>> START

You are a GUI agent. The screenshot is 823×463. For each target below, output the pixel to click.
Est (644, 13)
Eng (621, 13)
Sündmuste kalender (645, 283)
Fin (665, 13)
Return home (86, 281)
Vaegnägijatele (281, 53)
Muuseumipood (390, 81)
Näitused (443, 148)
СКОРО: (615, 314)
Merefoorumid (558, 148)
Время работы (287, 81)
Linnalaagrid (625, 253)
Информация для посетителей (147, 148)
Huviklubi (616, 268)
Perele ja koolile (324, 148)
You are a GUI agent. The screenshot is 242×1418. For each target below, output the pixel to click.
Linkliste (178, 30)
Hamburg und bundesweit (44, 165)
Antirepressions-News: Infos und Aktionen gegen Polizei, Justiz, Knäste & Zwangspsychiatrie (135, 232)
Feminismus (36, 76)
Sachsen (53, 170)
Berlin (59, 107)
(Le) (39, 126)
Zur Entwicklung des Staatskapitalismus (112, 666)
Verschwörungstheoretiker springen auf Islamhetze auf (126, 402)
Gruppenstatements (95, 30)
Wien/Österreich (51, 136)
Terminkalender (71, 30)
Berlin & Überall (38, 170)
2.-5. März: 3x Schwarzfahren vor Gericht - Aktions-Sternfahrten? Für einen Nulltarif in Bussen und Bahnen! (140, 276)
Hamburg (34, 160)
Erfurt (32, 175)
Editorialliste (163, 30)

>> END

Written instruction: Format every line of the items above as a JSON list of strings, one string per line, leaving out any blank lines.

Complete answer:
[
  "You are a GUI agent. The screenshot is 823×463. For each target below, output the pixel to click.",
  "Est (644, 13)",
  "Eng (621, 13)",
  "Sündmuste kalender (645, 283)",
  "Fin (665, 13)",
  "Return home (86, 281)",
  "Vaegnägijatele (281, 53)",
  "Muuseumipood (390, 81)",
  "Näitused (443, 148)",
  "СКОРО: (615, 314)",
  "Merefoorumid (558, 148)",
  "Время работы (287, 81)",
  "Linnalaagrid (625, 253)",
  "Информация для посетителей (147, 148)",
  "Huviklubi (616, 268)",
  "Perele ja koolile (324, 148)",
  "You are a GUI agent. The screenshot is 242×1418. For each target below, output the pixel to click.",
  "Linkliste (178, 30)",
  "Hamburg und bundesweit (44, 165)",
  "Antirepressions-News: Infos und Aktionen gegen Polizei, Justiz, Knäste & Zwangspsychiatrie (135, 232)",
  "Feminismus (36, 76)",
  "Sachsen (53, 170)",
  "Berlin (59, 107)",
  "(Le) (39, 126)",
  "Zur Entwicklung des Staatskapitalismus (112, 666)",
  "Verschwörungstheoretiker springen auf Islamhetze auf (126, 402)",
  "Gruppenstatements (95, 30)",
  "Wien/Österreich (51, 136)",
  "Terminkalender (71, 30)",
  "Berlin & Überall (38, 170)",
  "2.-5. März: 3x Schwarzfahren vor Gericht - Aktions-Sternfahrten? Für einen Nulltarif in Bussen und Bahnen! (140, 276)",
  "Hamburg (34, 160)",
  "Erfurt (32, 175)",
  "Editorialliste (163, 30)"
]